[The task]: Only the lines below between the ones containing "Tag Terkait: (66, 1310)" and "Patient Relations (182, 1133)", inclusive, are to be reproduced, each exactly as it stands.

--- Data for processing ---

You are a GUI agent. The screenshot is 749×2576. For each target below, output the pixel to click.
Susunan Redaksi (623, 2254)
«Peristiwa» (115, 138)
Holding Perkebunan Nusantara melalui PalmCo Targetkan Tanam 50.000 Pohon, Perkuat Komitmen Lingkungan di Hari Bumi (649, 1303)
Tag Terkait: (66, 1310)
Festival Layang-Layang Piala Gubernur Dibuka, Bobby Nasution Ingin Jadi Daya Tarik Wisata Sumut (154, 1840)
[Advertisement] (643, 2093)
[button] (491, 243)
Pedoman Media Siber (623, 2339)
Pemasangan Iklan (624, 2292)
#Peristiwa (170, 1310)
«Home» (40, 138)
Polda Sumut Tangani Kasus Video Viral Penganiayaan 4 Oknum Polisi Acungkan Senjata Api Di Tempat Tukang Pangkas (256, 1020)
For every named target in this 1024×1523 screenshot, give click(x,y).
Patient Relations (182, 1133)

---
--- Data for processing ---

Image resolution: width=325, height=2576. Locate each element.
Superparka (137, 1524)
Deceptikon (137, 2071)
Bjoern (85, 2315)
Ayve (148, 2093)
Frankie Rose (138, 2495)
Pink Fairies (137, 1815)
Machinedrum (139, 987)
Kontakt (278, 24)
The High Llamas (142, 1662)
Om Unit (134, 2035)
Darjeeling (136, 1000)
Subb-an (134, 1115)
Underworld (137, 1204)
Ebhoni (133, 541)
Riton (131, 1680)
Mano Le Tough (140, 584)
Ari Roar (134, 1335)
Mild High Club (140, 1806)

---
--- Data for processing ---

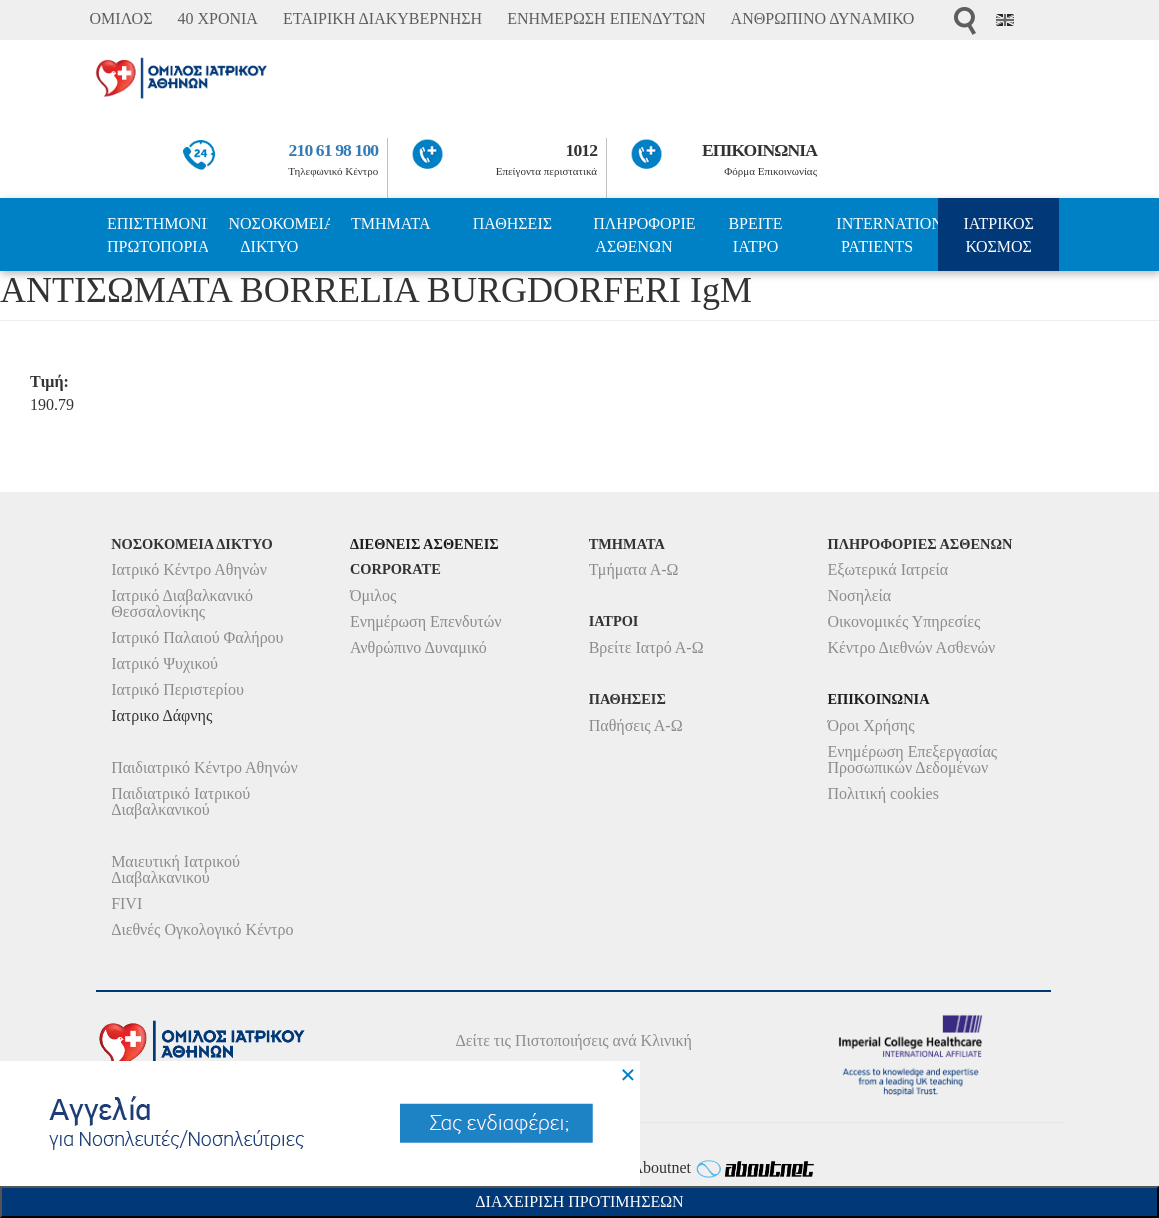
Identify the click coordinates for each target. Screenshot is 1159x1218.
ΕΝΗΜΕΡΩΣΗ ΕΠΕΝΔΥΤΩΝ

---

[Solved exercise]:
Tag Terkait: (66, 1310)
Festival Layang-Layang Piala Gubernur Dibuka, Bobby Nasution Ingin Jadi Daya Tarik Wisata Sumut (154, 1840)
[Advertisement] (643, 2093)
[button] (491, 243)
Pedoman Media Siber (623, 2339)
Pemasangan Iklan (624, 2292)
#Peristiwa (170, 1310)
«Home» (40, 138)
Polda Sumut Tangani Kasus Video Viral Penganiayaan 4 Oknum Polisi Acungkan Senjata Api Di Tempat Tukang Pangkas (256, 1020)
For every named target in this 1024×1523 screenshot, give click(x,y).
Patient Relations (182, 1133)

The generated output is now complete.